2. 如何确保自己的环境可以在远程节点使用？

2.1 如何安装正确的pytorch版本

由于服务器还是os7而不是el9，所以在安装的时候需要注意各种软件的版本，尤其是cuda驱动的版本，这里给出一个example，你可以参照这个去安装pytorch和cuda-toolkit。安装的时候，顺序是首先使用pip先安装对应gpu版本的pytorch:

pip install torch==2.2.2 torchvision==0.17.2 torchaudio==2.2.2 --index-url [https://download.pytorch.org/whl/cu118](https://download.pytorch.org/whl/cu118)

这时候，pip会对应地把cuda toolkit也安装好，然后可以再慢慢使用pip安装其他需要的软件包

如果你对安装的环境不是很自信，则可以登录到远程节点，如何ssh一样。

首先可以写一个空的job，什么都不干：

Universe   = vanilla
Executable =
#Arguments  =
#request_CPUs = 1   # no more than 4 CPUs
request_GPUs = 1
+SJTU_GPUModel = "V100_32G_Test"
should_transfer_files = NO
Queue

然后将文件按保存为submit_inpac_test.sub，提交的同时添加”-i” （interactive）

condor_submit -i submit_inpac_test.sub

这时候你其实等于提交了一个job，但是你自己同时也登陆到了bl-4节点（远程节点）。然后就可以像在登录节点一样，去检查是否自己安装了正确的pytorch。

3 使用 Python 将 HTCondor 任务拆分为多 CPU 并行执行

在需要进行大规模参数扫描或批量计算时，将任务拆分为多个独立子任务并行运行，可以显著减少整体运行时间。本节将介绍如何使用 HTCondor Python API 构建批量任务、分批提交、动态补交，并持续监控任务运行状态。尤其适合job 被evited的情况，同时也不超过提交脚本的上限500个。

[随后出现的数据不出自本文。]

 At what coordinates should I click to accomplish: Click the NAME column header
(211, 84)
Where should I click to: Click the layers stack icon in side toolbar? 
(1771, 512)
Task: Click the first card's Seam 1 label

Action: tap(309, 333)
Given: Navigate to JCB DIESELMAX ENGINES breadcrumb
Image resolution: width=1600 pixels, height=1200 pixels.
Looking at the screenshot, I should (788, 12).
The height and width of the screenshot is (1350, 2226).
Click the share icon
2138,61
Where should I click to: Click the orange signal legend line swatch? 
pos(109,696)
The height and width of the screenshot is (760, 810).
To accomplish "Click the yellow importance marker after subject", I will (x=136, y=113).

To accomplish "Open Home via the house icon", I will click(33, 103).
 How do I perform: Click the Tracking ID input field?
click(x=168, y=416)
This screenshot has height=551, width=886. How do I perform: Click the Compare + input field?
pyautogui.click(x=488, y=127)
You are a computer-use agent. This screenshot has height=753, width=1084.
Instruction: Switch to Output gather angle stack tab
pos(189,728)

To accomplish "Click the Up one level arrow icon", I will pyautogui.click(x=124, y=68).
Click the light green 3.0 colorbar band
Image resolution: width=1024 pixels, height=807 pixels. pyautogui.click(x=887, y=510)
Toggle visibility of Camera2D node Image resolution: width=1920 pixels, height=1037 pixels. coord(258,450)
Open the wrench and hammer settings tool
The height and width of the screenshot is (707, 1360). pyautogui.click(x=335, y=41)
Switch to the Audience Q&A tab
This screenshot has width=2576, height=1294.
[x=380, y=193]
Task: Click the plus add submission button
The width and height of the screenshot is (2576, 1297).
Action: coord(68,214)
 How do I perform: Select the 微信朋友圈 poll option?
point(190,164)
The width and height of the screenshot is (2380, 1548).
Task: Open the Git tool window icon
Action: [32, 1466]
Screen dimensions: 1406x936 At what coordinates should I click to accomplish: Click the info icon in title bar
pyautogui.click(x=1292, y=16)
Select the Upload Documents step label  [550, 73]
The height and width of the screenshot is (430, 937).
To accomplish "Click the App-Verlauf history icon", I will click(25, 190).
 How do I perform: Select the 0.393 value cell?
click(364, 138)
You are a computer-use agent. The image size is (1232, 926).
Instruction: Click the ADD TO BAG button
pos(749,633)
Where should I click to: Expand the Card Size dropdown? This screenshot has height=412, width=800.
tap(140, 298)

下面是如何使用python脚本，安装h5Condor 之后进行提交:

def wait_for_complete(wait_time, constraint, schedd, itemdata, submit_result, sub_job):
    time.sleep(1)
    print(constraint)
    while True:
        ads = schedd.query(
            constraint=constraint,
            projection=["ClusterId", "ProcId", "Out", "JobStatus"],
        )
        if len(itemdata) == 0: return
        if len(ads) < max_materialize:
            sub_data = itemdata[:max_materialize - len(ads)]
            print(len(itemdata))
            submit_result += [schedd.submit(sub_job, itemdata=iter(sub_data))]
            print(f"==> Submitting {len(sub_data)} jobs to cluster {submit_result[-1].cluster()}")
            itemdata = itemdata[max_materialize - len(ads):]
            constraint = '||'.join([f'ClusterId == {id.cluster()}' for id in submit_result])
            print(len(itemdata))

        n_runs = len([ad["JobStatus"] for ad in ads if ad["JobStatus"] == 2])
        n_idle = len([ad["JobStatus"] for ad in ads if ad["JobStatus"] == 1])
        n_other = len([ad["JobStatus"] for ad in ads if ad["JobStatus"] > 2])
        print(f"-- {n_idle} idle, {n_runs}/{init_N} running ({len(itemdata)} left)... (wait for another {wait_time} seconds)")

        if n_other > 0:
            print(f"-- {n_other} jobs in other status, please check")
        if n_other > 0 and (n_runs + n_idle == 0):
            print(f"-- {n_other} jobs in other status, other's done, please check")
            return

        time.sleep(wait_time)

然后可以使用python脚本进行提交：

sub_job = htcondor.Submit({
        "executable": "/home/chenxiang/.conda/envs/darkshine/bin/python",
        "arguments": f"./llpstats/make_signal_distributed.py -i {data_dir}/out_$(cur)ns.json -f $(fit_type) -n $(point_n)",
        "output": f"log/$(job_tag).out",
        "error": f"log/$(job_tag).err",
        "log": f"log/$(ClusterID).log",
        "rank": '(OpSysName == "CentOS")',
        "getenv": 'True',
})

此时，使用下面的脚本进行提交：

sub_data = itemdata[:max_materialize]
submit_result += [schedd.submit(sub_job, itemdata=iter(sub_data))]
print(f"==> Submitting {len(sub_data)} jobs to cluster {submit_result[-1].cluster()}")
itemdata = itemdata[max_materialize:]
constraint = '||'.join([f'ClusterId == {id.cluster()}' for id in submit_result])

这时候就可以提交不超过500个job，但是一直在提交。